(Stored dataset items)
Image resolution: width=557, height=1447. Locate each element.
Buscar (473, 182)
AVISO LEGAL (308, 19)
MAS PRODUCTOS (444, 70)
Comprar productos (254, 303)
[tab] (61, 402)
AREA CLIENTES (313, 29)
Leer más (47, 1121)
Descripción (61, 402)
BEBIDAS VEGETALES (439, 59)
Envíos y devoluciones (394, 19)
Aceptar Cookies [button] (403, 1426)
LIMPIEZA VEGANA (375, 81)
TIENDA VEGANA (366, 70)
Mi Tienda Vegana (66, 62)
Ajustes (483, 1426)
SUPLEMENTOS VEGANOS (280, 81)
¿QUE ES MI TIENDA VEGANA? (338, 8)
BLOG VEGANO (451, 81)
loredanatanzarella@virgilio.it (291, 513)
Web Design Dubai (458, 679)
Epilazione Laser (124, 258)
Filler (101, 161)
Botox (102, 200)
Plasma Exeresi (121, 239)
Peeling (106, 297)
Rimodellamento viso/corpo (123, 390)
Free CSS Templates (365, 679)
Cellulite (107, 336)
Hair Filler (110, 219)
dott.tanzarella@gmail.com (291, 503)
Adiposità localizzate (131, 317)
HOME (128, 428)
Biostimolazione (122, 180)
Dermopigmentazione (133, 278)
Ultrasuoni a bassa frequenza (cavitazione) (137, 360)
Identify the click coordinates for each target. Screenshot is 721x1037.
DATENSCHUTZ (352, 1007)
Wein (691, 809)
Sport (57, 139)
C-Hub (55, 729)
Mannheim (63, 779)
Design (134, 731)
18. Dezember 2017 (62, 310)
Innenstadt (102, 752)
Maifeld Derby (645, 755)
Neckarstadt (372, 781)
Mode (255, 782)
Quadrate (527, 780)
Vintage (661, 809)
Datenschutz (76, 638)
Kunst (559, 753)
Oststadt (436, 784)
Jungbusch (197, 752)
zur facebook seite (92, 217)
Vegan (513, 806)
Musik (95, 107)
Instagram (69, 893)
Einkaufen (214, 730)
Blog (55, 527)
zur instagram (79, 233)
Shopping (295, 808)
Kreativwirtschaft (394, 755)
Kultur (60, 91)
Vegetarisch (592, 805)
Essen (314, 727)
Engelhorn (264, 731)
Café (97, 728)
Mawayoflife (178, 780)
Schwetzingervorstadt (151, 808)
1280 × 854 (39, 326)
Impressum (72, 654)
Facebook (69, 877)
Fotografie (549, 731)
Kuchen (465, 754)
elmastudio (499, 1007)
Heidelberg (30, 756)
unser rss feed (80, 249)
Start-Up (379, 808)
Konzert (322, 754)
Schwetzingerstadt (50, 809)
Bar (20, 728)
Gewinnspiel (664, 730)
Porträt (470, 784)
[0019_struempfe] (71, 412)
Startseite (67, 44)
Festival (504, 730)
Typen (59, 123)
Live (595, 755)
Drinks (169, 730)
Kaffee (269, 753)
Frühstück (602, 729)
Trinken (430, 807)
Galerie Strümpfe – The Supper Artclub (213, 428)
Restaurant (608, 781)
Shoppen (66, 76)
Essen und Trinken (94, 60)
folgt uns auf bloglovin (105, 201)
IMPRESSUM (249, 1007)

Written exercise. Can you return all of the rows above, unchanged and line for line?

Output below.
Image resolution: width=557, height=1447. Locate each element.
Buscar (473, 182)
AVISO LEGAL (308, 19)
MAS PRODUCTOS (444, 70)
Comprar productos (254, 303)
[tab] (61, 402)
AREA CLIENTES (313, 29)
Leer más (47, 1121)
Descripción (61, 402)
BEBIDAS VEGETALES (439, 59)
Envíos y devoluciones (394, 19)
Aceptar Cookies [button] (403, 1426)
LIMPIEZA VEGANA (375, 81)
TIENDA VEGANA (366, 70)
Mi Tienda Vegana (66, 62)
Ajustes (483, 1426)
SUPLEMENTOS VEGANOS (280, 81)
¿QUE ES MI TIENDA VEGANA? (338, 8)
BLOG VEGANO (451, 81)
loredanatanzarella@virgilio.it (291, 513)
Web Design Dubai (458, 679)
Epilazione Laser (124, 258)
Filler (101, 161)
Botox (102, 200)
Plasma Exeresi (121, 239)
Peeling (106, 297)
Rimodellamento viso/corpo (123, 390)
Free CSS Templates (365, 679)
Cellulite (107, 336)
Hair Filler (110, 219)
dott.tanzarella@gmail.com (291, 503)
Adiposità localizzate (131, 317)
HOME (128, 428)
Biostimolazione (122, 180)
Dermopigmentazione (133, 278)
Ultrasuoni a bassa frequenza (cavitazione) (137, 360)
Identify the click coordinates for each target. Screenshot is 721x1037.
DATENSCHUTZ (352, 1007)
Wein (691, 809)
Sport (57, 139)
C-Hub (55, 729)
Mannheim (63, 779)
Design (134, 731)
18. Dezember 2017 (62, 310)
Innenstadt (102, 752)
Maifeld Derby (645, 755)
Neckarstadt (372, 781)
Mode (255, 782)
Quadrate (527, 780)
Vintage (661, 809)
Datenschutz (76, 638)
Kunst (559, 753)
Oststadt (436, 784)
Jungbusch (197, 752)
zur facebook seite (92, 217)
Vegan (513, 806)
Musik (95, 107)
Instagram (69, 893)
Einkaufen (214, 730)
Blog (55, 527)
zur instagram (79, 233)
Shopping (295, 808)
Kreativwirtschaft (394, 755)
Kultur (60, 91)
Vegetarisch (592, 805)
Essen (314, 727)
Engelhorn (264, 731)
Café (97, 728)
Mawayoflife (178, 780)
Schwetzingervorstadt (151, 808)
1280 × 854 (39, 326)
Impressum (72, 654)
Facebook (69, 877)
Fotografie (549, 731)
Kuchen (465, 754)
elmastudio (499, 1007)
Heidelberg (30, 756)
unser rss feed (80, 249)
Start-Up (379, 808)
Konzert (322, 754)
Schwetzingerstadt (50, 809)
Bar (20, 728)
Gewinnspiel (664, 730)
Porträt (470, 784)
[0019_struempfe] (71, 412)
Startseite (67, 44)
Festival (504, 730)
Typen (59, 123)
Live (595, 755)
Drinks (169, 730)
Kaffee (269, 753)
Frühstück (602, 729)
Trinken (430, 807)
Galerie Strümpfe – The Supper Artclub (213, 428)
Restaurant (608, 781)
Shoppen (66, 76)
Essen und Trinken (94, 60)
folgt uns auf bloglovin (105, 201)
IMPRESSUM (249, 1007)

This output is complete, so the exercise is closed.